ValueError: A`Concatenate`layer requires inputs with matching shapes except for the concat axis.Got inputs shapes: [(4, 256, 46, 80),(4, 512, 45, 80)]

Hello
ValueError occurred when start learning tlt-yolo.

Size of the training image is 1280 x 720.
The below error occurred when setting output_image_width, crop_right, output_image_height, and crop_bottom to the default values (1280, 720) and then starting learning.
However, I started learning by setting output_image_width, crop_right, output_image_height, and crop_bottom to the default values (960, 544), there is no error.
What is the reason for the error?
I wanna start training with 1280 x 720 training image.
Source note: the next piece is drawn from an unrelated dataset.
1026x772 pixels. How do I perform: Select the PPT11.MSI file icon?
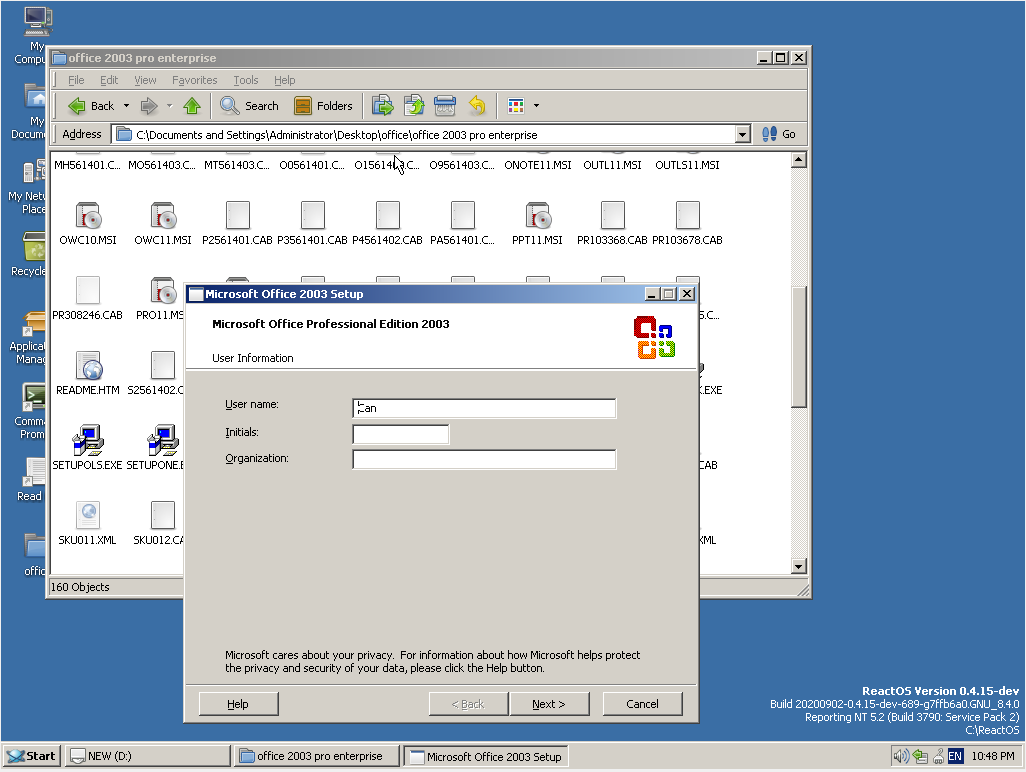click(x=538, y=216)
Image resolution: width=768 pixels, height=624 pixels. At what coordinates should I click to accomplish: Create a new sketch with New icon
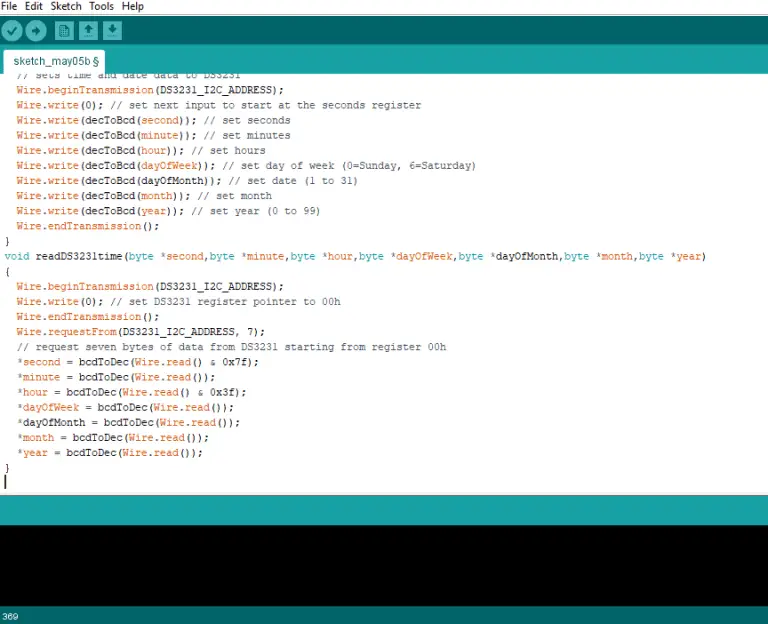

Here is a train command and a full text of error :

tlt-train yolo -e yolo_start_train.txt -r /workspace/tlt/train_result_unpruned -k KEY -m /workspace/tlt/pretrained_model/darknet_53.hdf5

Using TensorFlow backend.
--------------------------------------------------------------------------
[[12734,1],0]: A high-performance Open MPI point-to-point messaging module
was unable to find any relevant network interfaces:

Module: OpenFabrics (openib)
  Host: 1e257e6e231a

Another transport will be used instead, although this may result in
lower performance.

NOTE: You can disable this warning by setting the MCA parameter
btl_base_warn_component_unused to 0.
--------------------------------------------------------------------------
2020-07-06 07:44:33,725 [INFO] iva.yolo.scripts.train: Loading experiment spec at yolo_start_train.txt.
2020-07-06 07:44:33,726 [INFO] /usr/local/lib/python2.7/dist-packages/iva/yolo/utils/spec_loader.pyc: Merging specification from yolo_start_train.txt
target/truncation is not updated to match the crop areaif the dataset contains target/truncation.
target/truncation is not updated to match the crop areaif the dataset contains target/truncation.
target/truncation is not updated to match the crop areaif the dataset contains target/truncation.
target/truncation is not updated to match the crop areaif the dataset contains target/truncation.
Traceback (most recent call last):
  File "/usr/local/bin/tlt-train-g1", line 8, in <module>
    sys.exit(main())
  File "./common/magnet_train.py", line 43, in main
  File "./yolo/scripts/train.py", line 237, in main
  File "./yolo/scripts/train.py", line 101, in run_experiment
  File "./yolo/builders/model_builder.py", line 84, in build
  File "./yolo/architecture/yolo_arch.py", line 211, in YOLO
  File "./yolo/architecture/yolo_arch.py", line 91, in YOLO_FCN
  File "/usr/local/lib/python2.7/dist-packages/keras/engine/base_layer.py", line 431, in __call__
    self.build(unpack_singleton(input_shapes))
  File "/usr/local/lib/python2.7/dist-packages/keras/layers/merge.py", line 362, in build
    'Got inputs shapes: %s' % (input_shape))
ValueError: A `Concatenate` layer requires inputs with matching shapes except for the concat axis. Got inputs shapes: [(4, 256, 46, 80), (4, 512, 45, 80)]
1 Like

Please share your yolo_start_train.txt.

Please see the requirement in tlt user guide.

YOLOv3

  • Input size: C * W * H (where C = 1 or 3, W >= 128, H >= 128, W, H are multiples of 32)

Your 720 is not the multiples of 32.

thx!
I found mistake.
solve it

I found out 720 is a problem because it is not divided by 32. But the training image height is 720 and all labels are already attached. Now, What is the best way to do it for me?

  1. Resize the vertical image size of the already labeled image.
    ( 1280 x 720 to ( 1280 x 704 or 736 ) )
  2. Resize the input size without resizing the training image height.
    a. Reduce height Input size to 704 (32 * 22)
    b. Increase height Input size to 736 (32 * 23)

Actually it can run for (2).
But suggest you to resize your image as (1).

I encountered the same problem as you. I used opencv.resize to resize, but the loss was very large and not quite right. How did you resize?